1789.--Thomas Brooks, Esq., acquired great popularity as one of the “marrying justices.” One day, while riding on horseback to Woburn, he discovered a party of six young persons--three male, and three female — riding on horseback towards him. He guessed their errand; and they guessed that the cocked hat, bush-wig, and silver buckles approaching them must belong to “the squire.” Both parties stopped. The bridegroom announced his wishes, and the squire replied thus: “My young friends, we are here in the midst of this lofty forest, upon an unfrequented road, with God's clear sky over us, and his green earth under us. We shall not be disturbed. I propose to solemnize your marriage here: what say you?” They gladly consented. He told them not to dismount, but to arrange themselves in due order,--the gentlemen on one side, and the ladies on the other. This being done, be placed his horse so as to be directly in front of the bride and bridegroom. Then, taking off his hat, he began his prayer; and report says that he was “gifted in prayer,” and that, on this occasion, “he prayed like an angel.” [490] The introductory service concluded, the plight of vows was made, the union declared, and the benediction pronounced; and then the whole party journeyed back together, rejoicing in the poetry appended to the great event.

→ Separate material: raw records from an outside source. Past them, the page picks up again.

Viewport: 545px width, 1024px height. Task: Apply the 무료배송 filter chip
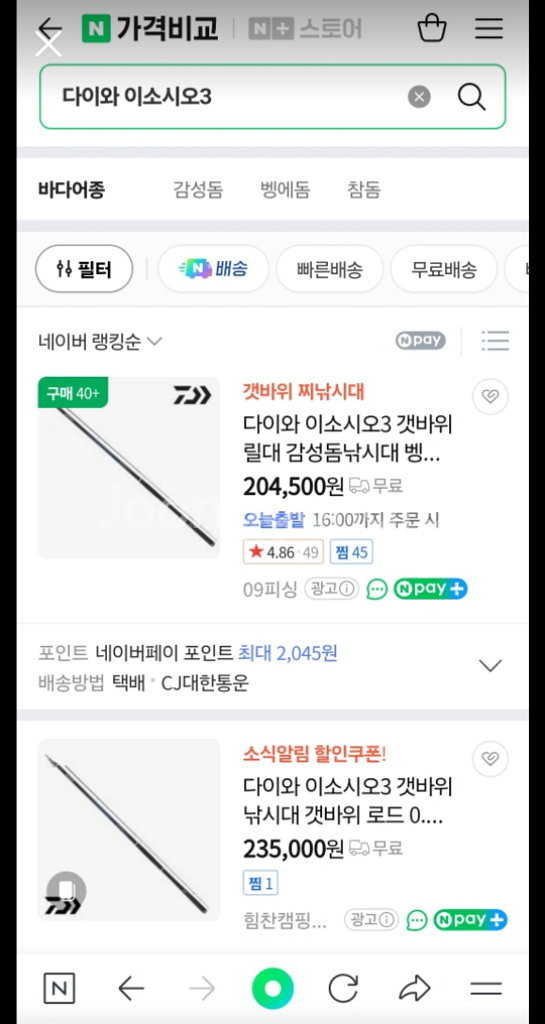pyautogui.click(x=444, y=269)
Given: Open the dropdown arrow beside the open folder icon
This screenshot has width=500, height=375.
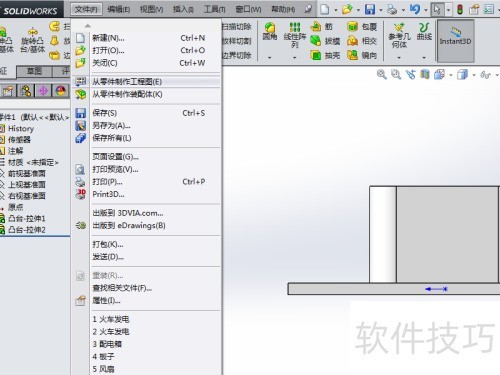Looking at the screenshot, I should (x=358, y=10).
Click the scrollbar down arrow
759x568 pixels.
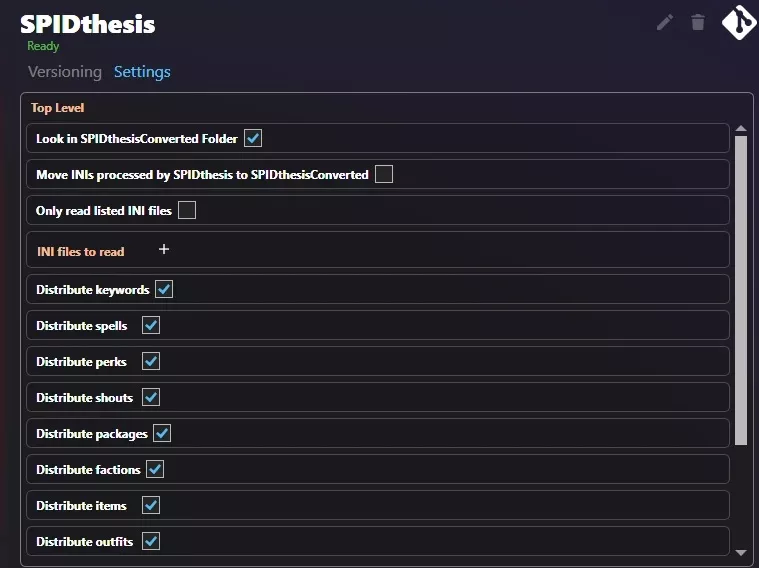(x=741, y=553)
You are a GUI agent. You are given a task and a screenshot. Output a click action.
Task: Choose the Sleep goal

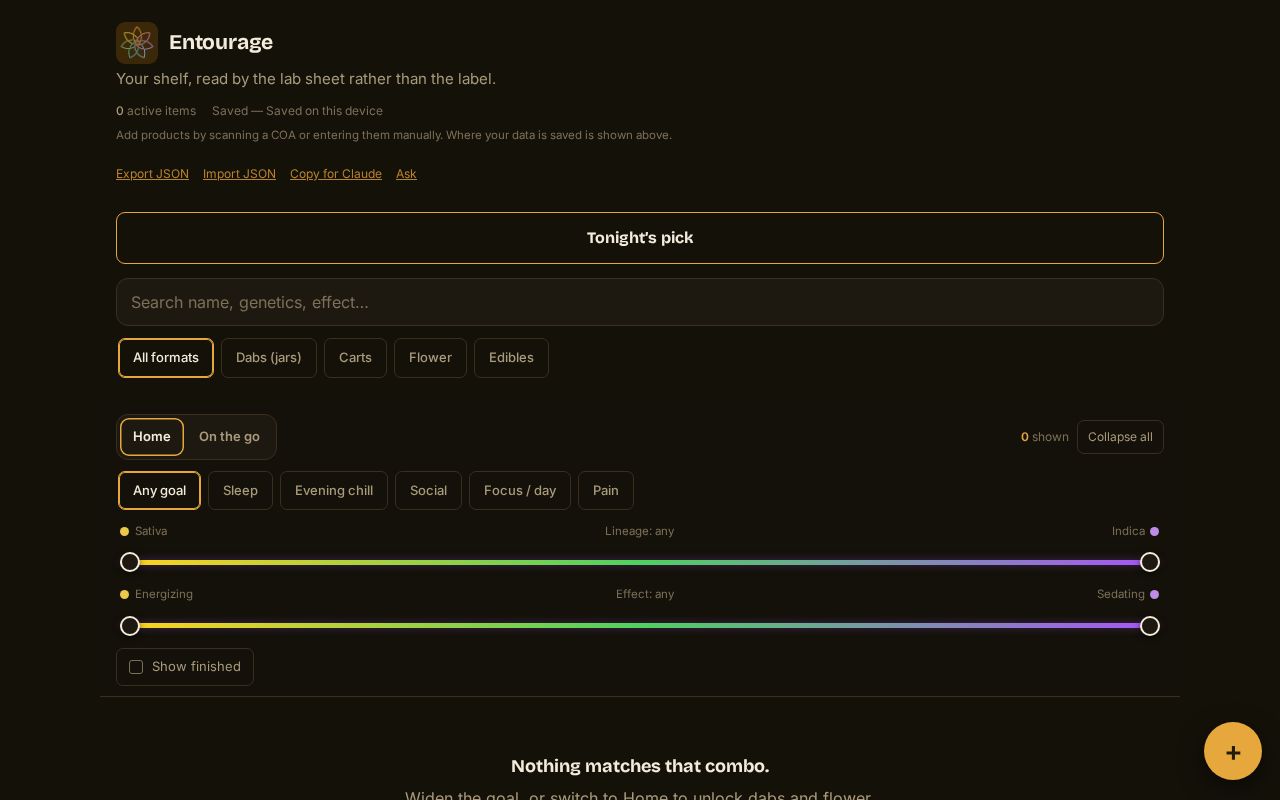tap(240, 491)
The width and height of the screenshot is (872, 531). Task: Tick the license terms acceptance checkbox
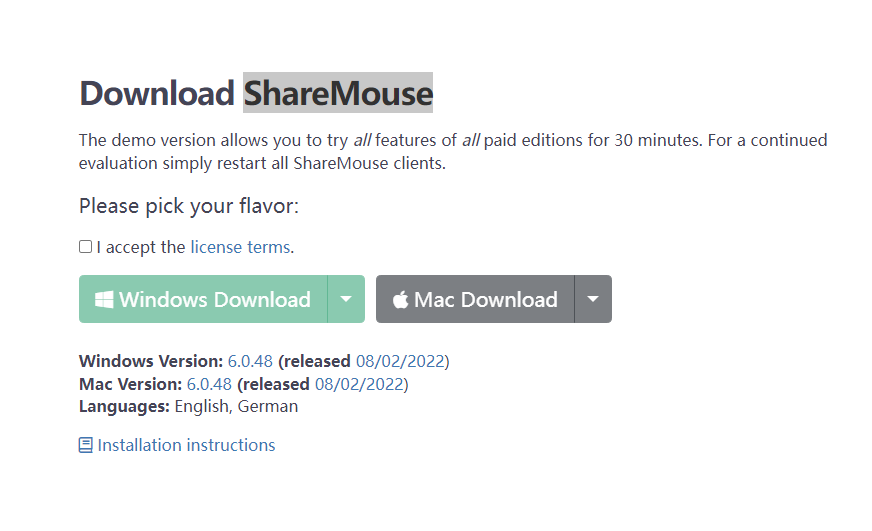[85, 246]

Autograph of Thomas Brooks.

Medford was represented in the General Court by a conscientious and trustworthy man, who had fallen into the habit of sleeping after dinner. Sleep he must, and sleep he would. Medford had petitioned the Legislature for a grant of certain rights touching the fishery in Mystic River. This gentleman had presented the petition; and the day was fixed for its consideration by the house. That day had arrived; and the Medford representative was all alive to the question, and had prepared his speech for the decisive moment, in defence of the petition. Two sessions were held that day; and the Medford fisheries were to come up immediately after dinner! How, then, could our representative get his nap? He went to his seat in the house at a very early moment; and soon his next neighbor came and sat beside him. It now occurred to him that he might safely secure a short nap, by asking his neighbor to wake him when the subject of Medford fisheries was called up. His friendly neighbor promised to do so: therefore Medford went to sleep. The house soon came to order; and it was then proposed to pass another bill first, because no debate would be needed upon it. The bill was for the suppression of houses of ill-fame. It was not debated; and the vote upon it was about to be taken, when our representative's next neighbor thought that his friend would like to vote on the occasion, and therefore awoke him suddenly. He had hardly got his eyes and wits fairly open before the speaker cried out, in the usual phrase, “Is the house ready for the question?” Medford sprang upon his feet in an instant, exclaiming, “Mr. Speaker! I must ask the attention of the house for a few moments to some remarks on this important and interesting question; because, Mr. Speaker, many of my constituents get their living by this very business.” A roar of laughter burst from every quarter of the house. The Medford representative stood aghast in raw wonder. As soon as quiet could be restored, the speaker said to him, “Do you know what the question before the house is?” “Why, yes: t's fishing in Mystic River, ain't it?” Another peal of laughter convulsed the assembly.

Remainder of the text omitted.